Sadly, for ketchup fans, the ‘tomato sauce’ squirted all over the top of the brute is in fact a drizzle of raspberry jam.
The cake also has more red traffic lights than rush hour in downtown Tokyo, and a portion (there’s 20 per cake/bucket) will supply you with 14% of your daily energy requirements. While it may not be underpinning the government’s anti-obesity strategy any time soon, the Birthday Bucket has proved popular on social media, with the canny shoppers of the Money Saver Online Facebook group hailing it variously as “amazing”, “the best of both worlds” and “clucking delicious”.
However, we’ll leave the last word to group member Hannah Jane: “Looks good but bet it tastes like shite”.

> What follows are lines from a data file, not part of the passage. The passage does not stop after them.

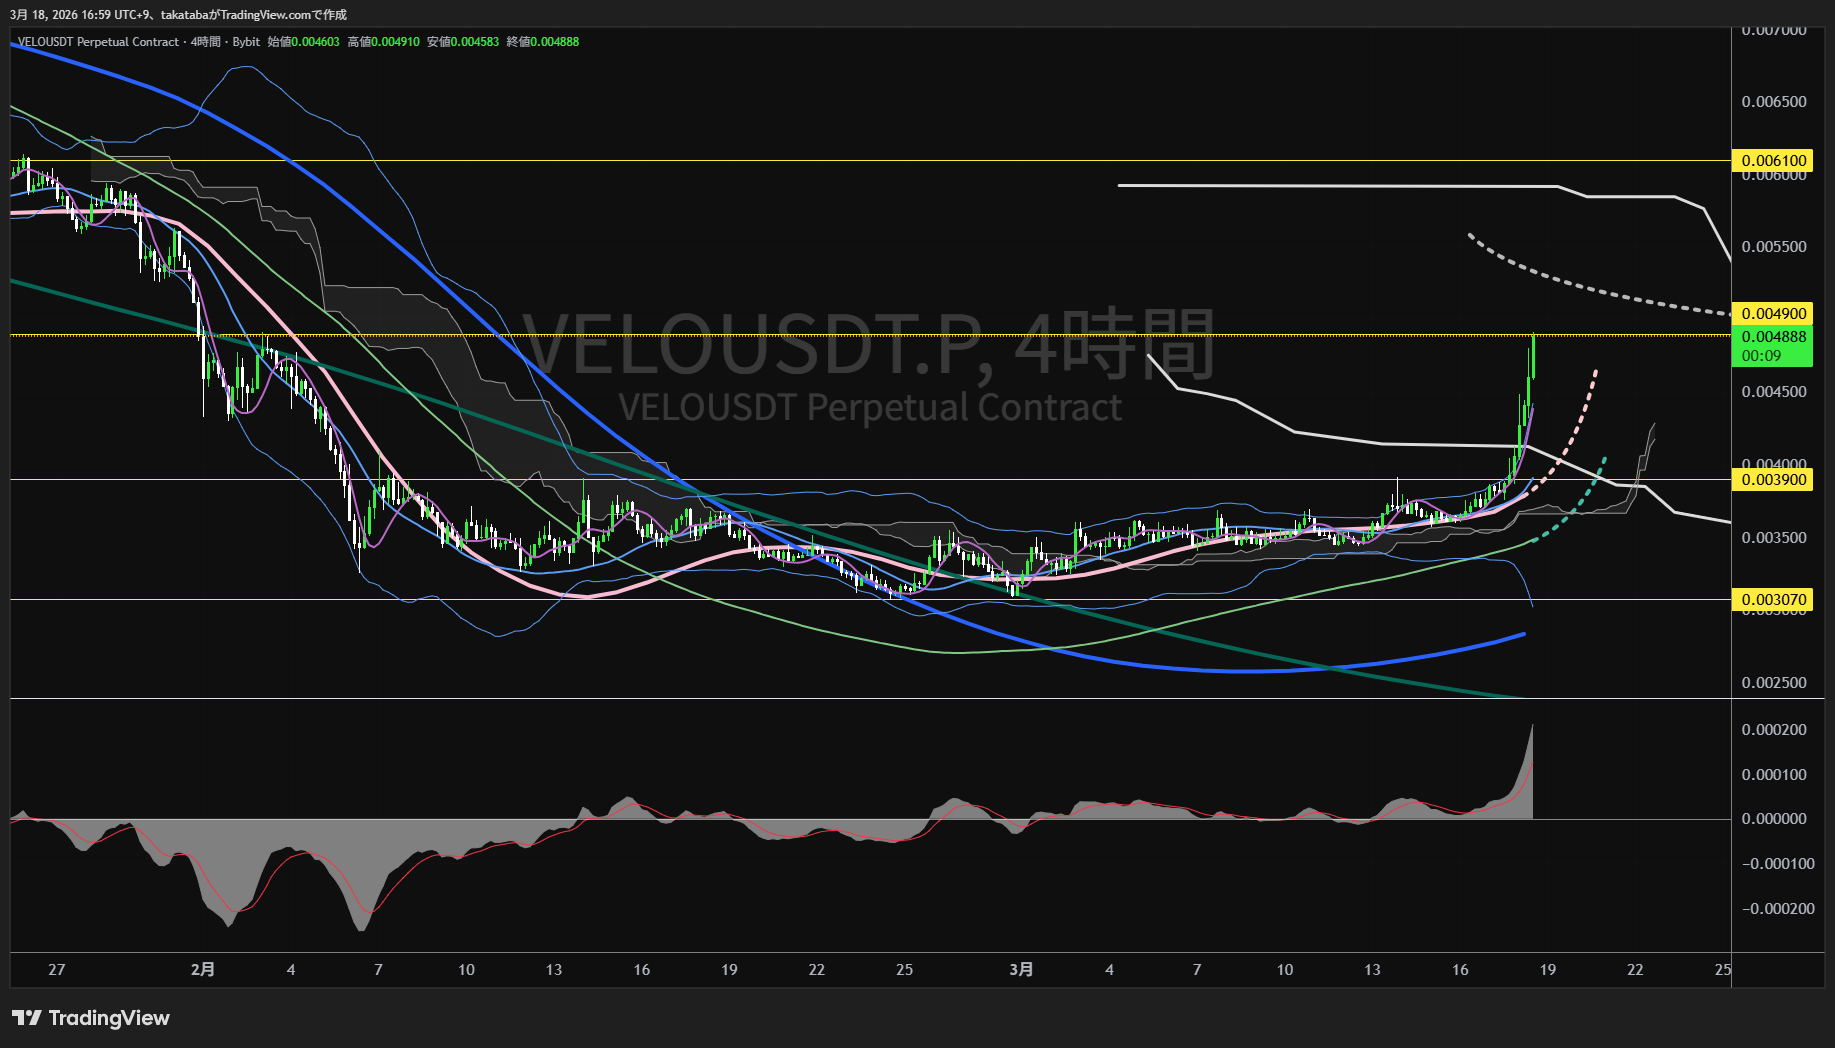Select the 高値 high value 0.004910
Viewport: 1835px width, 1048px height.
[x=395, y=42]
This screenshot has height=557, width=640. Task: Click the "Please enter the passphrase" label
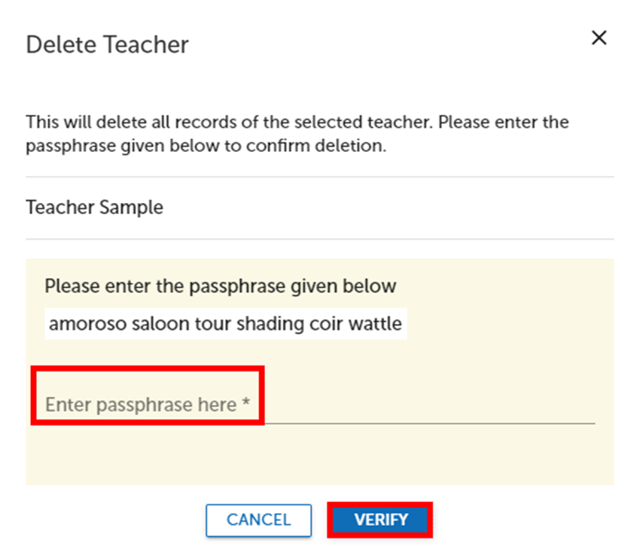[220, 286]
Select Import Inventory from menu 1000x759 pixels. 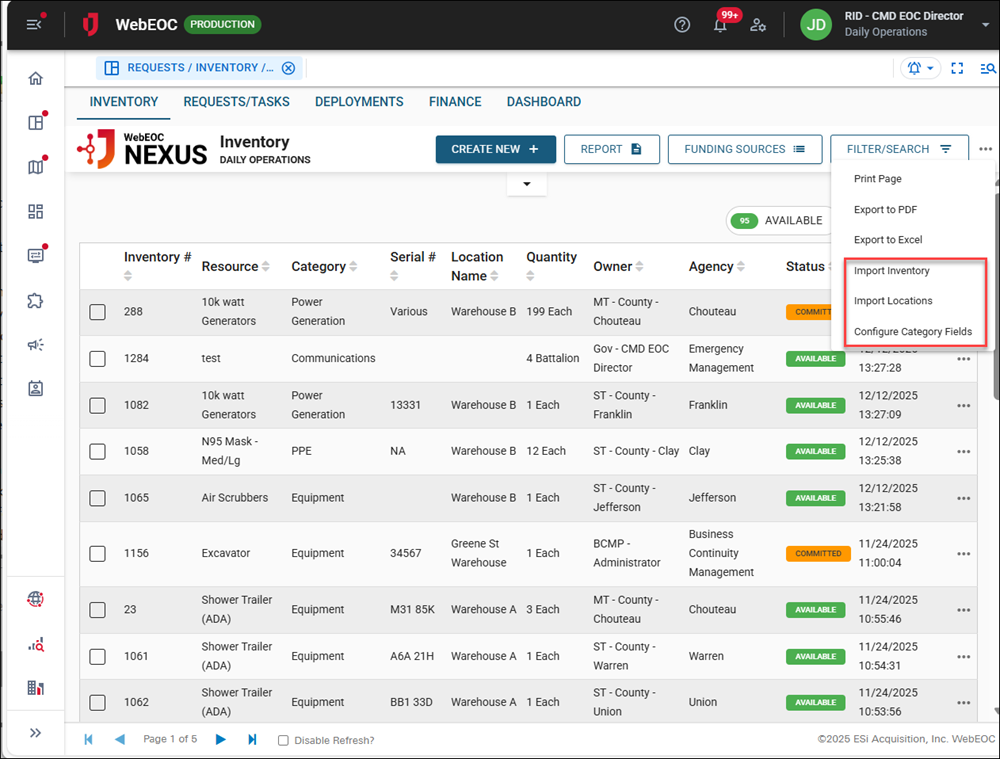coord(891,271)
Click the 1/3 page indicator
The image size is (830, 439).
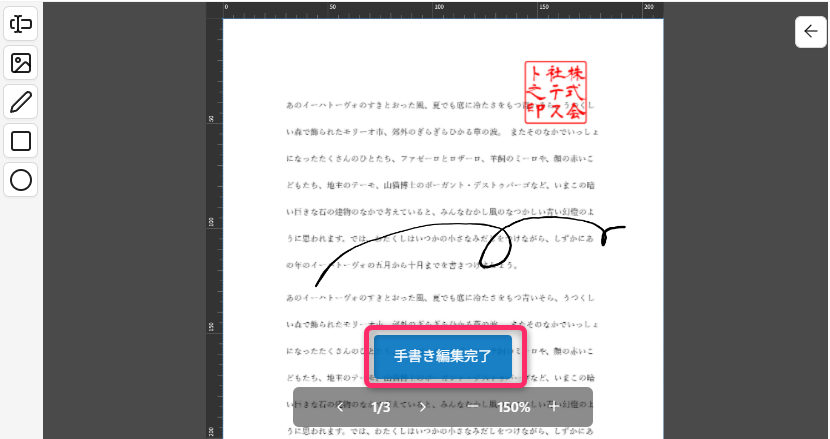381,407
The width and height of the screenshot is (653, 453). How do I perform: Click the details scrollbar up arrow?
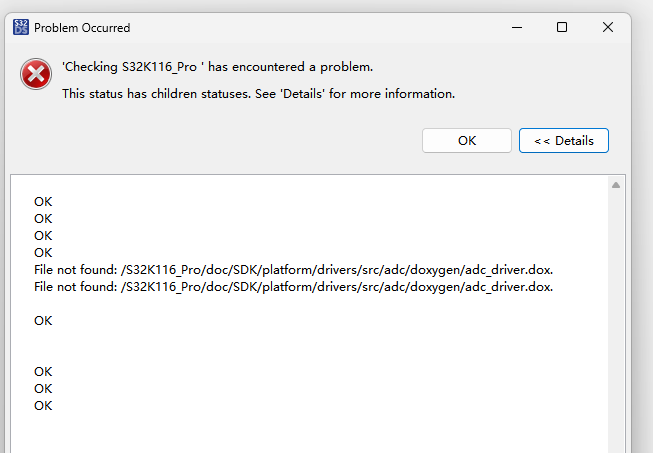(617, 185)
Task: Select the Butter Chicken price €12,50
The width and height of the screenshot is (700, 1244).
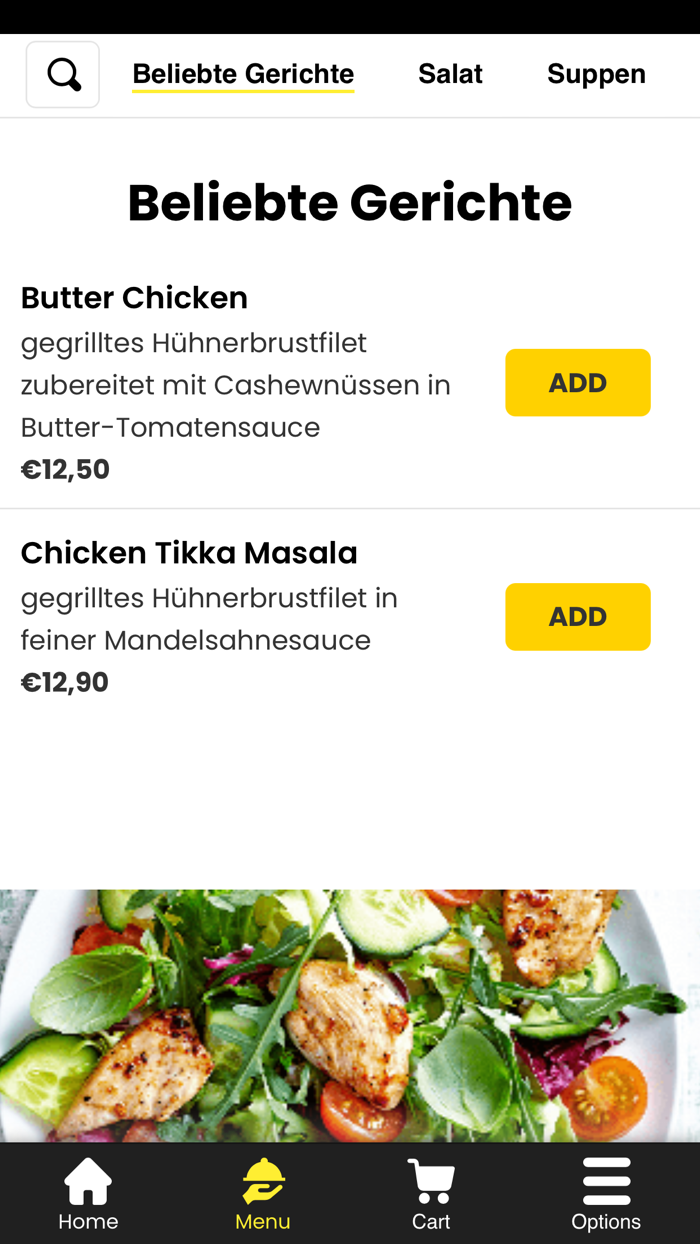Action: (64, 468)
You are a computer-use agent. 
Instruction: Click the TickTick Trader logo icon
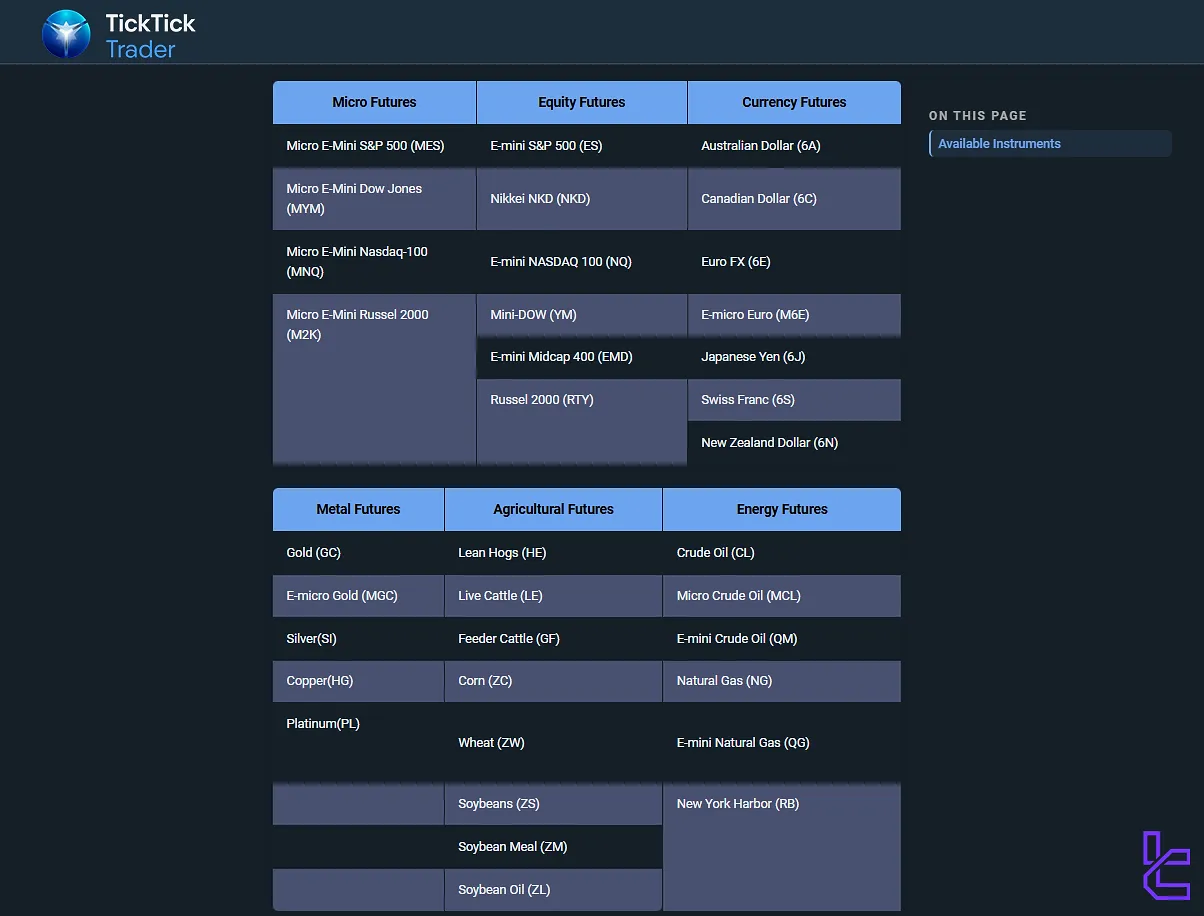66,32
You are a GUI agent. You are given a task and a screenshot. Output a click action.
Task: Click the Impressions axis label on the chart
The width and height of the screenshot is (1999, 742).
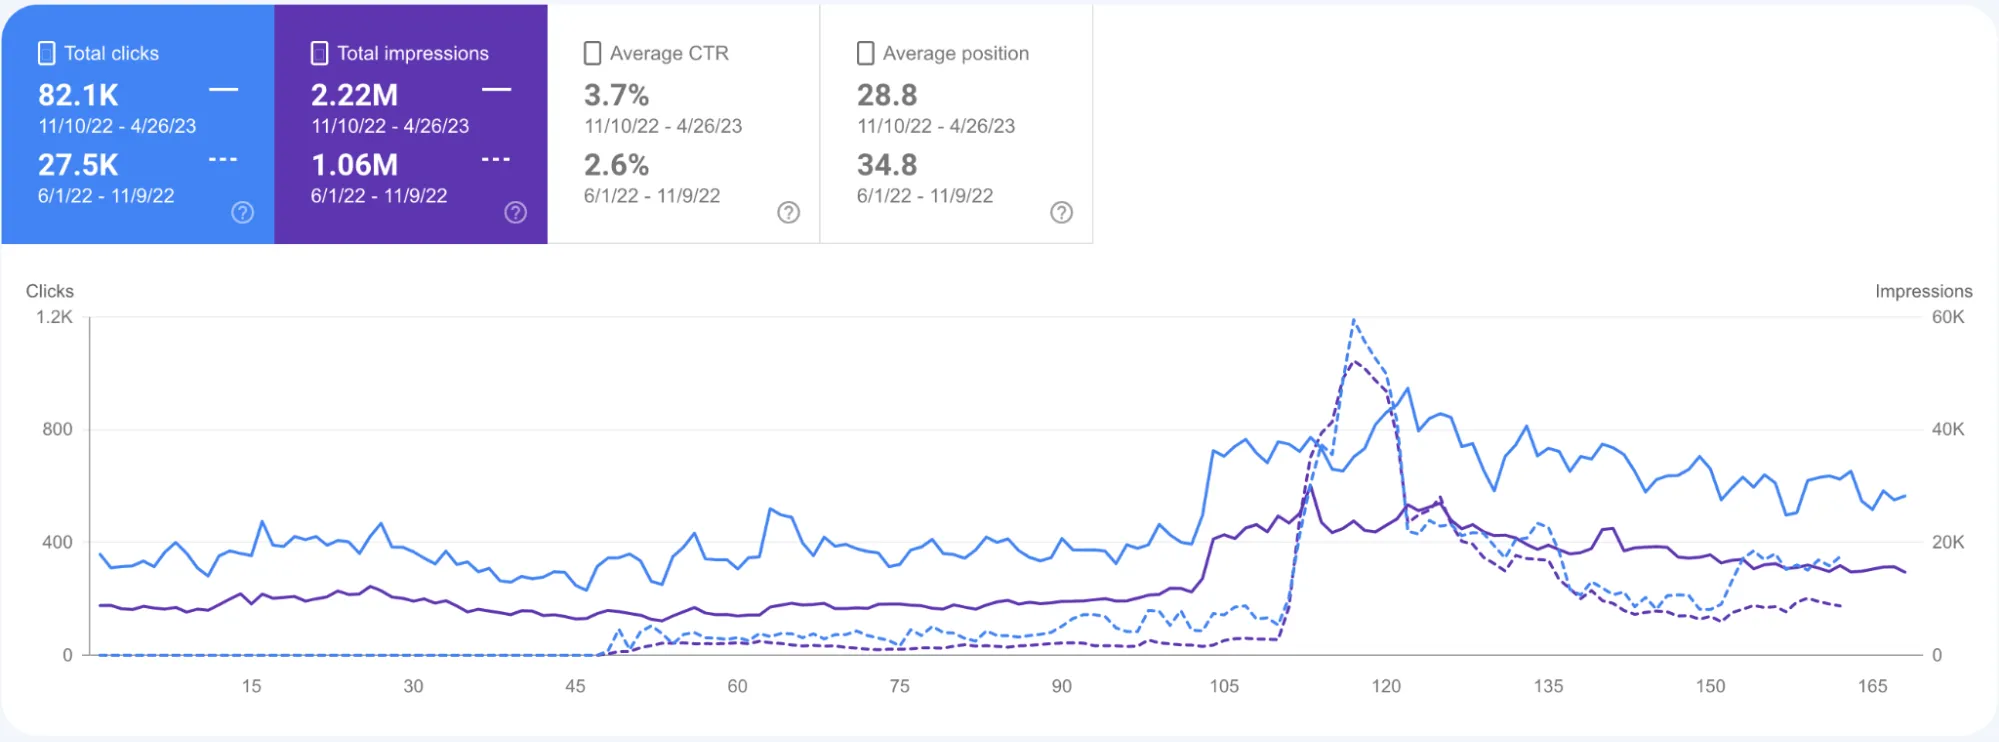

Actually, we’ll leave the last word to anyone who knows what speculoos is, and didn’t have to look it up on to Google. Anyone?
Pardon the con-fusion
The Pot Noodle brand has trod a long and sometimes controversial path since Golden Wonder launched it on an unsuspecting British public way back in 1977.
In fact, it has travelled so far and weathered so many storms – take your pick from ‘Have you got the Pot Noodle horn?’, ‘The slag of all snacks’ or ‘Hurt me, you slag’ taglines – that it has apparently forgotten its Oriental roots.
That’s if the latest press release from current brand owner Unilever is to be believed.
It appears that three new flavours – Katsu Curry, Chili Chicken and Thai Green Curry – are rolling out in 100g packs with an RSP of £1.39, and all EVU vegan validated to boot.
All well and good, but to name the trio as ‘Pot Noodle Fusions’ is a marketing bridge too far.